Unable to see nvme drive Identify Controller failed
Bug Report
Unable to see nvme drive when applying config:
talosctl -n <ip> disks --insecure
--blank--
Description
As per the logs below, the node boots, then hangs for 60s, is unable to discover the drive and then proceeds. Ironically the node has just booted from the drive it is unable to discover.
I have tried this with three different drives and have a summary below. I upgraded the firmware of the problematic drive to no avail.
Each drive was flashed with https://github.com/siderolabs/talos/releases/download/v1.1.1/metal-rockpi_4-arm64.img.xz according to the instructions at https://www.talos.dev/v1.1/talos-guides/install/single-board-computers/rockpi_4/.
The node always boots from the same SPI u-boot boot loader
Drive A, product SA2000M8/1000G, revision 9907307-008.A01G, firmware S5Z42105 << works Drive B, product SA2000M8/1000G, revision 9907307-008.A01G, firmware S5Z42105 << occasional issues Drive B, product SA2000M8/1000G, revision 9907307-008.A01G, firmware S5Z42109 << occasional issues Drive C, product SA2000M8/1000G, revision 9907307-008.A02G, firmware S5Z44106 << works
Logs
[ 51.984169] random: crng init done
[ 64.480306] nvme nvme0: I/O 0 QID 0 timeout, diable controller
[ 64.588115] nvme nvme0: Device shutdown incomplete: abort shutdown
[ 64.589513] nvme nvme0: Identify Controller failed (-4)
[ 64.590150] nvme nvme0: Removing after probe failure status: -5

Environment
- Talos version: 1.1.0, https://github.com/siderolabs/talos/releases/download/v1.1.1/metal-rockpi_4-arm64.img.xz
- Kubernetes version: N/A
- Platform: Rock Pi 4A https://www.talos.dev/v1.1/talos-guides/install/single-board-computers/rockpi_4/
Quick question:
How are you powering the RockPi, some nvme devices need enough power and it could be that a low power situation might prevent it from initialized correctly. I've a rockpi connected to a samsung evo ssd and powered by the rockpi poe hat.
No worries- I’m also very open to suggestions that the drive or board is defective. I have a new SSD arriving next week to test with.
The thing that is curious though is that I have 5 identical nodes in terms of hardware model (SSD revisions vary between node). And it seems that it’s only this SSD installed in this node that reproduces the problem.

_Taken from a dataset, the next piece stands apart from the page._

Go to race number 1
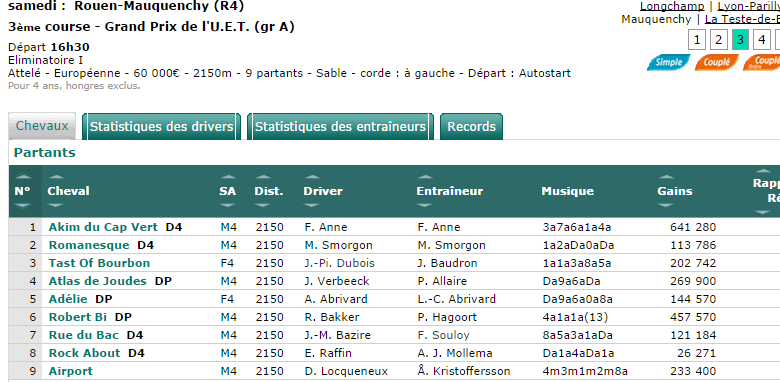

If I install the trouble SSD in another node it works fine most of the time. Or using another SSD in the trouble node also works fine most of the time. I say most of the time because it still occasionally reproduces the issue in these configurations.
Each node is as follows:
- Rock Pi 4A 1.4 4GB with SPI uboot flashed as per talos instructions
- Kingston A2000 SSD
- 20W USB-C PD (HEYMIX 20W PD Charger)
- Rock Pi 4 heatsink and M.2 adapter board